> _Problem to work on_
Below are some records. Return exactly their lines from the one containing "The image size" through the one containing "Image resolution: width=658", and drop the pictures.

> _Information_
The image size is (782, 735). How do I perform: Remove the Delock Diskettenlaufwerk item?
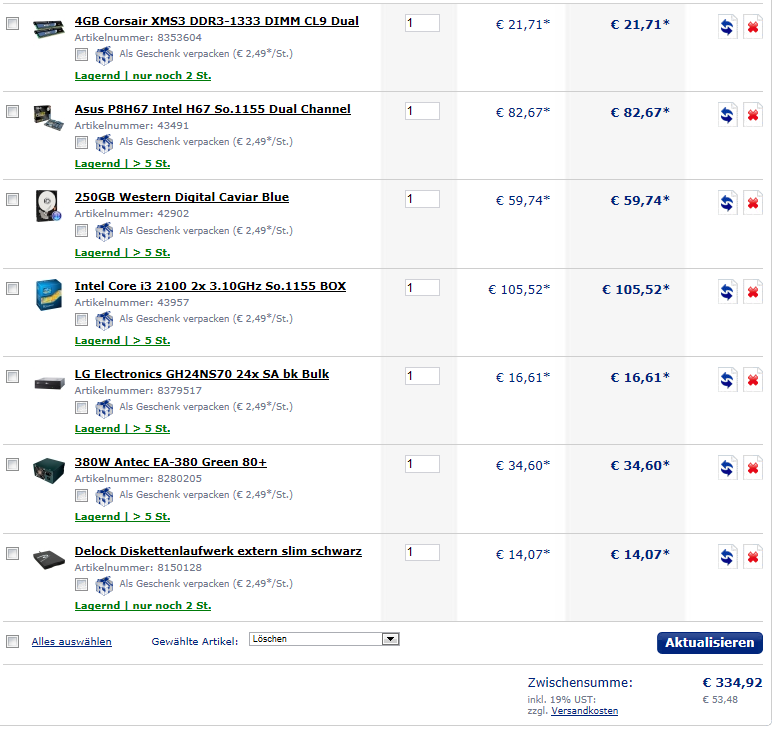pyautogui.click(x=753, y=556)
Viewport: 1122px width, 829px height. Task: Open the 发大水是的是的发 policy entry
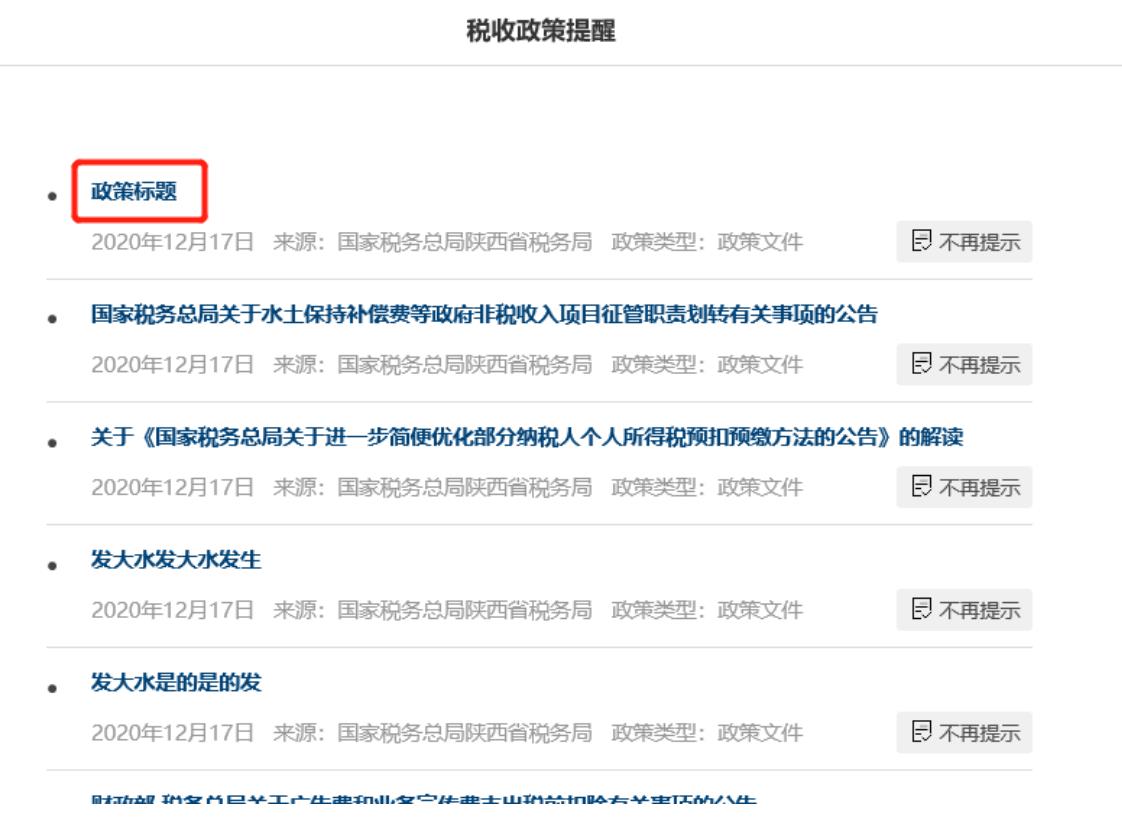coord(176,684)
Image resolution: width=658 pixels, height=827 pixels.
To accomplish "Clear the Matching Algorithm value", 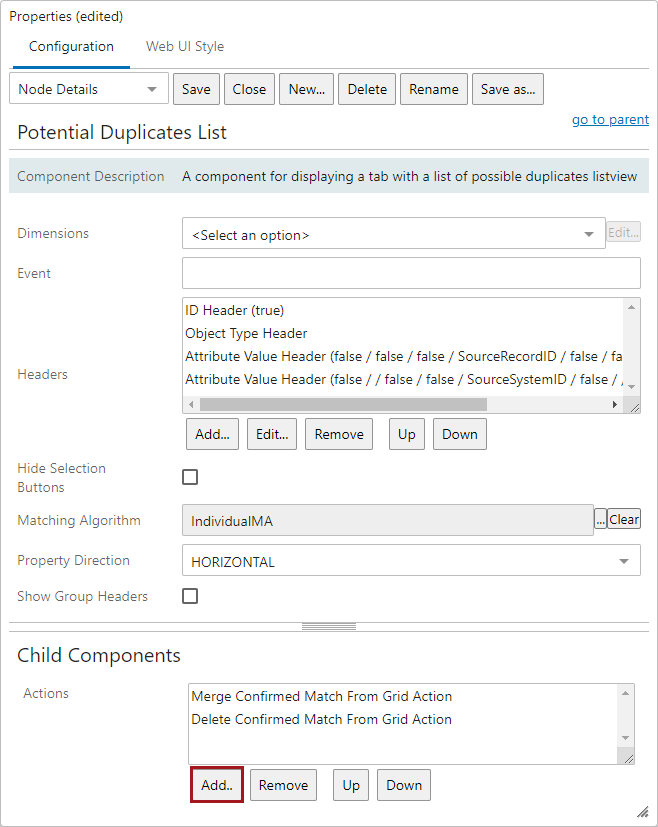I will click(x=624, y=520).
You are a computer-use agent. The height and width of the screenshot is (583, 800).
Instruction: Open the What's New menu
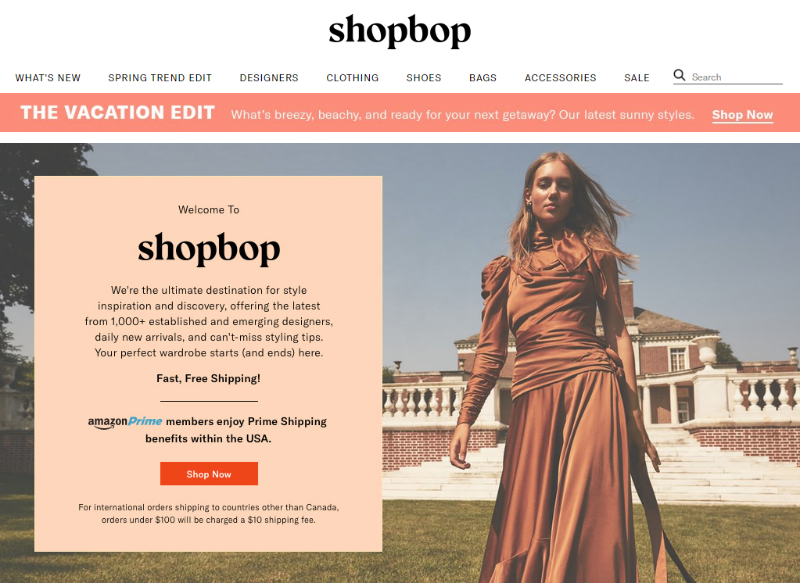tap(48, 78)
---
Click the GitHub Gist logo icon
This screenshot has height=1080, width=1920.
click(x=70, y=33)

> _Task output_
The image size is (782, 735). How do I perform: Remove the Delock Diskettenlaufwerk item?
pyautogui.click(x=753, y=556)
Viewport: 1122px width, 829px height. Task: Open the 发大水是的是的发 policy entry
coord(176,684)
Image resolution: width=658 pixels, height=827 pixels.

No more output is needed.